For the last few days my kids (well, the three eldest ones) have been saying their iPod Touches don’t work. Actually, that’s inaccurate. The truth is, two of them had forgotten their passcodes and had been locked out of their iPods, and the third one had given his iTouch to a friend ‘to do something cool to it’, and ended up with an iTouch that didn’t show all of the installed apps, and generally behaved a bit ‘weirdly’.
I spent five hours restoring and resetting and restoring iTouch after iTouch after iTouch, and another hour and a half this morning. Eventually they were all working, but the amount of effort and Google searches to get them working seemed far too difficult.
This evening I sat down to write a couple of blog articles on my home PC. As I logged in my anti-virus program alerted that I had two apps installed which were critically out of date and must be installed. One of them was no problem.
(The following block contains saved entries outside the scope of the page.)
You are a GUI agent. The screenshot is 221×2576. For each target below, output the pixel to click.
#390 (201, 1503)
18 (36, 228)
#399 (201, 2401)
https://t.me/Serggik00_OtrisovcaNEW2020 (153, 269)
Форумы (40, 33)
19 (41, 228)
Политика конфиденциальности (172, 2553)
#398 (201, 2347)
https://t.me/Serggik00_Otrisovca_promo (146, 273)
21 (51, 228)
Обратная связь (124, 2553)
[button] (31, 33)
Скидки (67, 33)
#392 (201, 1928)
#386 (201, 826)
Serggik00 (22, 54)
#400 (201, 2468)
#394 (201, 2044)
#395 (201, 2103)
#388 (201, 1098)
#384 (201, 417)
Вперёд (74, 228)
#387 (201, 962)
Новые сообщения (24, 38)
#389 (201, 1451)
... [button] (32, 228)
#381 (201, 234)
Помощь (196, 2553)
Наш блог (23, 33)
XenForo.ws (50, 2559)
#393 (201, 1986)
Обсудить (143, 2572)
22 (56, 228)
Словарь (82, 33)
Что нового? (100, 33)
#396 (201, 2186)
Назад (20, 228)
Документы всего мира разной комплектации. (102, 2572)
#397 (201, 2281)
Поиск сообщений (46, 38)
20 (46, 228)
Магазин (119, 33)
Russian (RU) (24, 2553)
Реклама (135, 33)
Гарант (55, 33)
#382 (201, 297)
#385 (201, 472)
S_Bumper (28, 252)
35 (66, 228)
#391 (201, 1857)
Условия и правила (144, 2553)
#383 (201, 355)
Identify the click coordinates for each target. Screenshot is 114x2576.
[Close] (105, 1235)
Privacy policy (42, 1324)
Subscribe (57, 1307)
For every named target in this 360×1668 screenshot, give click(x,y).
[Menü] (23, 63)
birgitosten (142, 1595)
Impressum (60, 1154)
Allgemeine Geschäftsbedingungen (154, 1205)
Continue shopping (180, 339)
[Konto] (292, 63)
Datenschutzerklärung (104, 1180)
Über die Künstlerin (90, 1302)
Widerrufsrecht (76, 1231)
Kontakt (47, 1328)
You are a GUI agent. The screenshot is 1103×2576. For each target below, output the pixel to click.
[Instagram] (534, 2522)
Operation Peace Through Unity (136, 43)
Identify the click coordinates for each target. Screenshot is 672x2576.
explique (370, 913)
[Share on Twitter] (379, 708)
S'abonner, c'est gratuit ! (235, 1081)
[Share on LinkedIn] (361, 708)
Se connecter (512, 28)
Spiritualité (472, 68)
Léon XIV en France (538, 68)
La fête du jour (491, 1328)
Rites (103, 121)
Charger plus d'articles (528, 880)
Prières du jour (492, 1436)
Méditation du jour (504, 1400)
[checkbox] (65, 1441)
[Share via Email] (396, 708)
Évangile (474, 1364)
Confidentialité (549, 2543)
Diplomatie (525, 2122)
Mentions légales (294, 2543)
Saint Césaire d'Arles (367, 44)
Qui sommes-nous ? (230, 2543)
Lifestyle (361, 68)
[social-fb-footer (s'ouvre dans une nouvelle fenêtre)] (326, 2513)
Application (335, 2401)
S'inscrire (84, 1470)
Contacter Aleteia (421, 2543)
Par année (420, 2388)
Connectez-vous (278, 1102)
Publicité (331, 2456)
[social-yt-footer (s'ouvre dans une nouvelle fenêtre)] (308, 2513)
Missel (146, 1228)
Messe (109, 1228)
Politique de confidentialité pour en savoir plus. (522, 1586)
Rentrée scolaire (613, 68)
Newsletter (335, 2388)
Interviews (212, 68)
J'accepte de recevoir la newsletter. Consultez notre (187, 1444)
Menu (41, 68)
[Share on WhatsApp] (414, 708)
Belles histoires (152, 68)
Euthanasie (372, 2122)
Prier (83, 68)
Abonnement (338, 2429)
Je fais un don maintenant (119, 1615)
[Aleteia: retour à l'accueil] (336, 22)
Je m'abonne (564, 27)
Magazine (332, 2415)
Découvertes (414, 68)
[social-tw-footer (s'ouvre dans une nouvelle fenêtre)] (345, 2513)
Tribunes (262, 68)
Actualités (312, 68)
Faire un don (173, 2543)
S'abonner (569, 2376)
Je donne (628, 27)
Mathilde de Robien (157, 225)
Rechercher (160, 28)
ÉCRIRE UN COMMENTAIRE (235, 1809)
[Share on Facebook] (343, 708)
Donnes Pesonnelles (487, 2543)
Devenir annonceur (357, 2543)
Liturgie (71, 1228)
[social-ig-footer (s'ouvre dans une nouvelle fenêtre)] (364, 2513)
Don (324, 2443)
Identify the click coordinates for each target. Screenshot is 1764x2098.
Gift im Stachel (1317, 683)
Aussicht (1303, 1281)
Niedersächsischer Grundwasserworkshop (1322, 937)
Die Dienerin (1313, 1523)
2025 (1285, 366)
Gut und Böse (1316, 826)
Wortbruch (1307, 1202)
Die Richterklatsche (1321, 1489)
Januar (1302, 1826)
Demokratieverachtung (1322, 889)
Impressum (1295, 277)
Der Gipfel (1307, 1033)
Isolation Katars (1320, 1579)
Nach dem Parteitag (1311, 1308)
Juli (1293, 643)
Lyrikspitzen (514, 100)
The other one was Java.
Java. Apparently it’s used to run a billion or so devices including washing machines and cars (according to the installation screen which I’ve seen a few times this evening). So why is it so hard to install on a PC? I am reasonably technical, but I had to download the installer three times and wander all around sun.com and java.com to actually install the thing.
So there I was, well actually, here I am, forty minutes after sitting at my PC and I haven’t actually done anything productive, just updating apps.
All programs could learn a few things from Google Chrome. It automatically updates itself. It can be configured to provide the same experience across numerous computers (including remembering passwords, etc.) And when I open Chrome, I’ve set it up so that it opens with the same websites as when it closed down.
If you’re designing a PC app at the moment, take a look at Google Chrome’s user experience. Especially from the updating and troubleshooting point of view.